Nelle trecento pagine di programma elettorale, non c’è una parola di richiamo ai diritti universali, calpestati in nome e per conto di una glorificazione del sistema cinese. Quindi per che cosa dovremmo chiedere scusa?
La Cina cominci ad adeguarsi alle regole di tutti: è stata fatta entrare nel Wto, cioè nell’organizzazione mondiale del commercio, senza pretendere il rispetto minimo delle regole.
Ci siamo ritrovati con gli scaffali dei negozi pieni di merce cinese di ogni tipo, senza tuttavia avere certezze in merito a come questa merce viene prodotta, da chi viene lavorata, con quali sostanze e in quale rispetto dell’ambiente.
La Lega fu la prima, con Umberto Bossi, a parlare dei dazi doganali e di contromisure forti (tra l’altro previste dal Wto) per arginare il fenomeno cinese. Fu deriso. Ora, l’Europa ha capito che i dazi sul tessile ci vogliono. E ci vogliono pure sulle calzature. È un provvedimento minimale, ma è già qualcosa. Certo che non basta, ma intanto un segnale anche politico andava compiuto. Dall’altra parte cosa dicono? Che i dazi fanno ridere? Che sono fuori dalla storia?

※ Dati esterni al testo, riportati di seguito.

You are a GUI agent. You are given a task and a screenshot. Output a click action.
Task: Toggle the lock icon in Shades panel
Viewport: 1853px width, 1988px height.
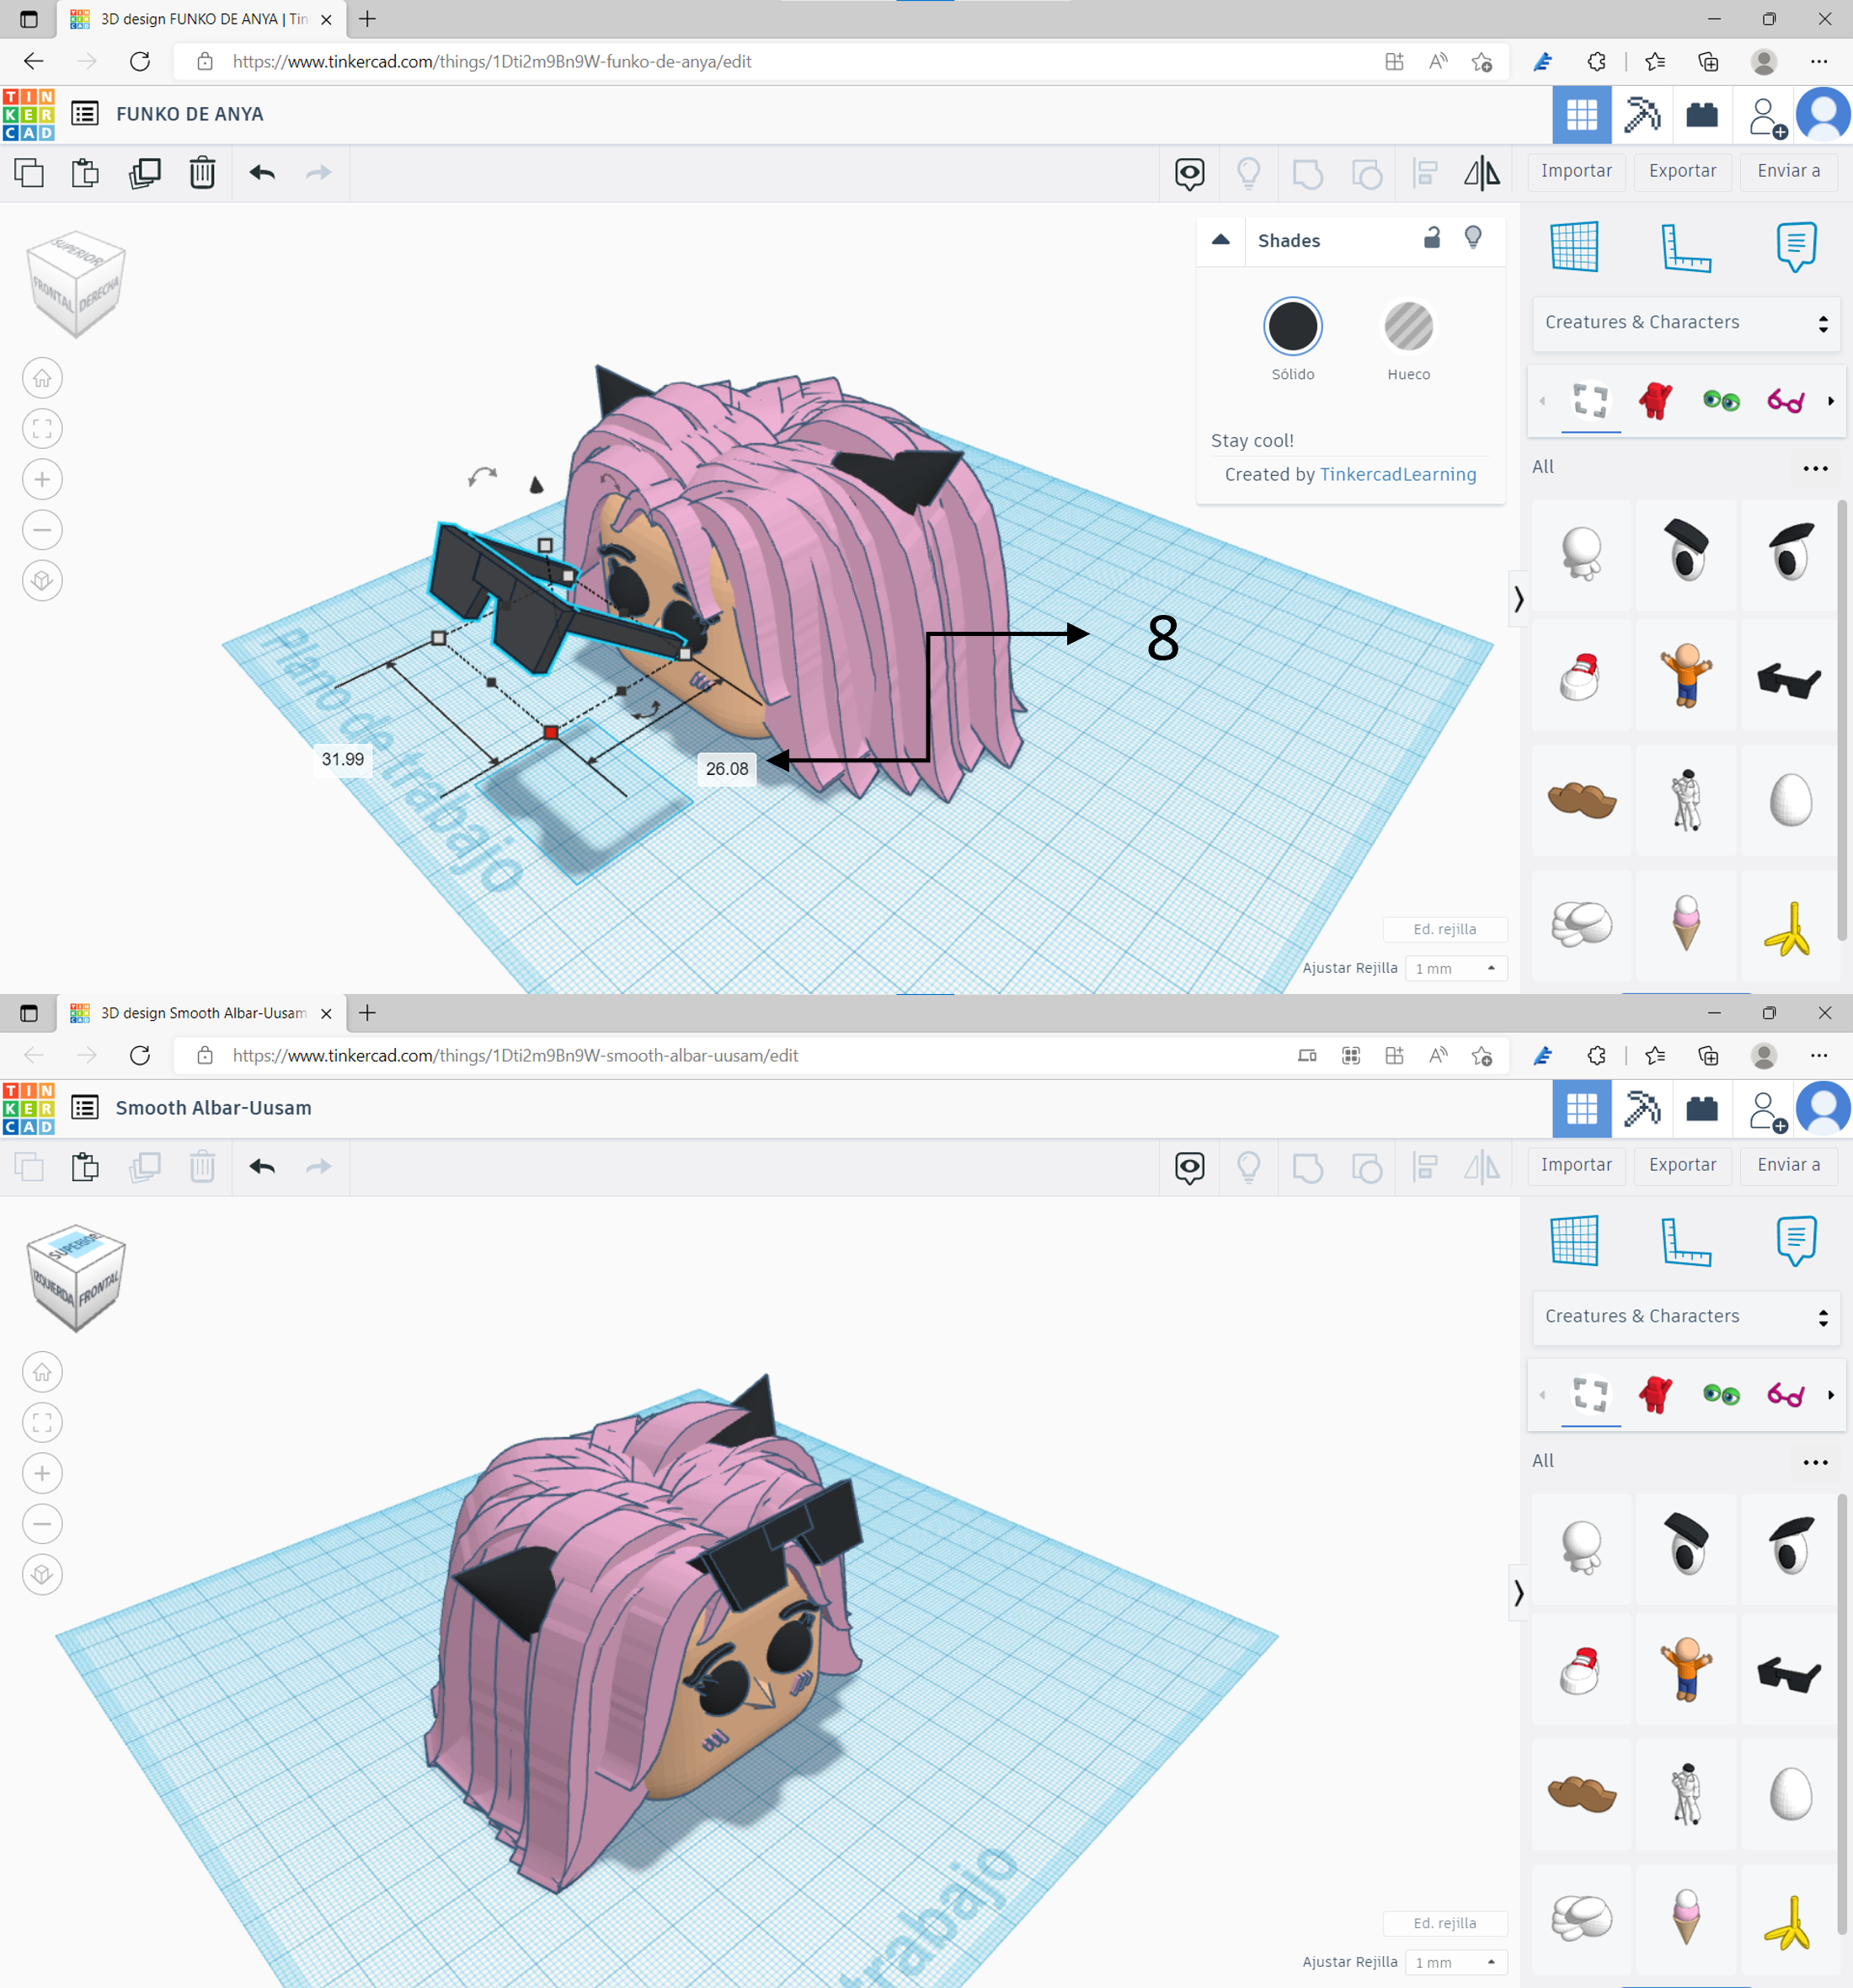1432,238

Bene, glielo vadano dire a Biella, a Prato, nel Verbano e in tutti gli altri distretti dove gli scambi con il mercato asiatico stanno andando in corto circuito.
A Prodi conviene fare il lecchino di Pechino (toh, c’è anche la rima baciata) piuttosto che vedere i bambini bolliti di lavoro. Può far finta di non conoscere la tragedia dei laogai, cioè dei campi di concentramento cinesi. Può far finta di non ricordarsi che le figlie femmine fino a pochi anni fa venivano uccise per ragioni legate al controllo delle nascite. Queste cose non se l’è inventate Berlusconi. Sono scritte sui libri. Non si vogliono leggere Il Libro nero del Comunismo perché loro, di partiti comunisti, ne hanno due dentro la coalizione? Va bene, se ne leggano altri oppure lascino i comunisti alla polvere della preistoria politica.